The level of dozens of volatile organic compounds in the Los Angeles basin fell about 98 percent in the past 50 years, according to a study funded by the National Oceanic and Atmospheric Administration.
“The reason is simple: Cars are getting cleaner,” said a statement from study co-author Carsten Warneke of the Cooperative Institute for Research in Environmental Sciences at the University of Colorado, Boulder.
In the basin, which has about 13 million people, concentrations of volatile organic compounds have declined an average of 7.5 percent a year since 1960 and fell by half between 2002 and 2010 even as gasoline usage soared, the study found.
The reduction in chemicals such as benzene, toluene and formaldehyde likely was due to the use of cleaner cars and reformulated fuels driven by California’s strict air pollution regulations and by better engines, the study said.
“Every model year in cars is getting better and better,” Warneke said in a telephone interview. “The more efficient the engines get, the cleaner they burn.”

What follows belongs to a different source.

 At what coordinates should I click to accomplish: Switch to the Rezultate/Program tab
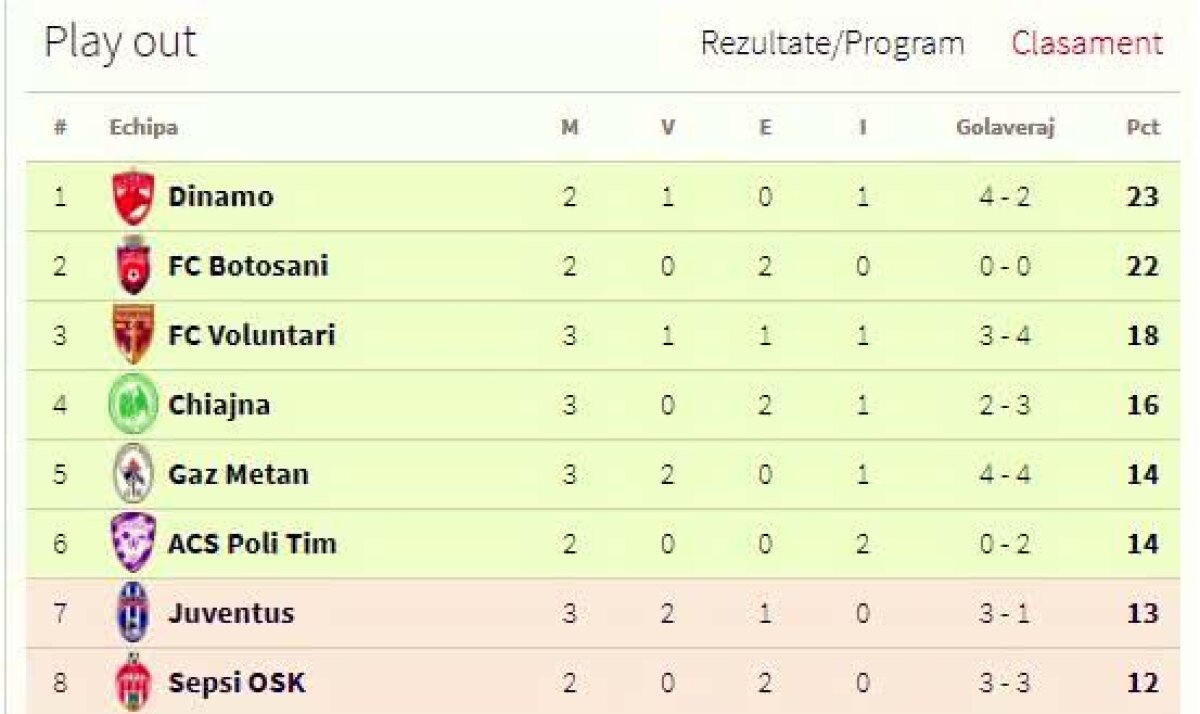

Volatile organic compounds are key ingredients in the formation of ozone, one of the most harmful components of air pollution.
“This is the biggest knob to turn the ozone production down,” Warneke said.

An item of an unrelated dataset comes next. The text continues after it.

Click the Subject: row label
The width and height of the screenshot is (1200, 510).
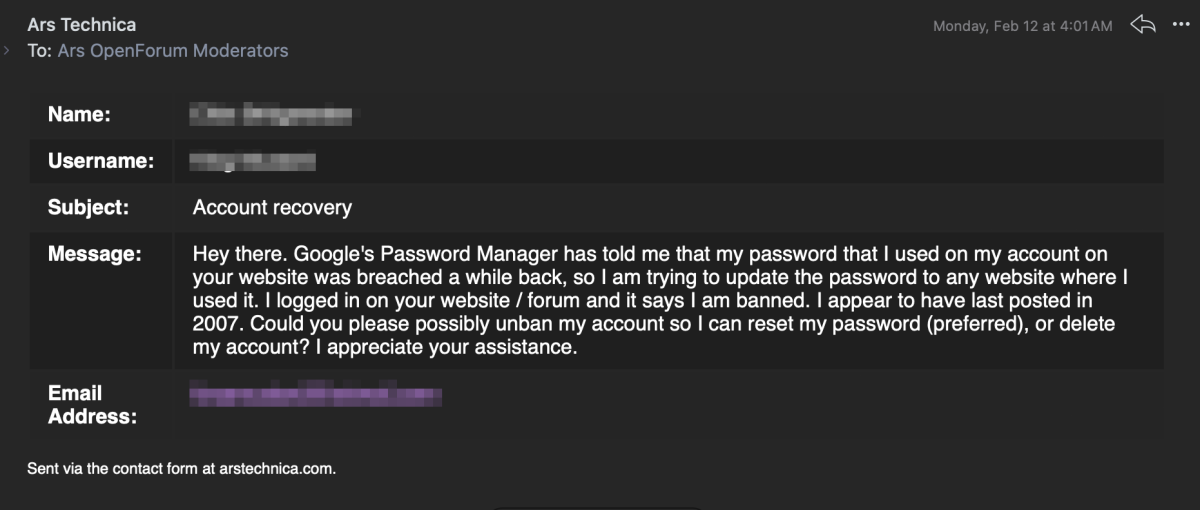click(x=89, y=208)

However, the reduction of such compounds didn’t lead to a similar reduction in ozone levels.
“The air chemistry that leads from VOCs to ozone is more complex than that,” said a press statement about the study. “Ozone pollution in the Los Angeles basin has decreased since the 1960s, but levels still don’t meet ozone standards set by the Environmental Protection Agency.”
The number of days that had unhealthy levels of ozone has dropped from around 200 a year to around 100 a year, Warneke said.
The Los Angeles region had the highest ozone levels in the nation last year, according to an annual survey by the American Lung Association.
Not all volatile organic compounds showed drastic declines. Smaller declines were found in the levels of propane and ethane, which can be produced from non-vehicle sources such as natural gas production and use, the study said.
A previous study found that the airborne level of another such compound, ethanol, actually increased. It can be produced from corn or other crops and is increasingly used as a gasoline additive.
The new study was based on a review of decades of data and on atmospheric sampling by ground and air. It was published online Thursday in the Journal of Geophysical Research-Atmospheres, a journal of the American Geophysical Union.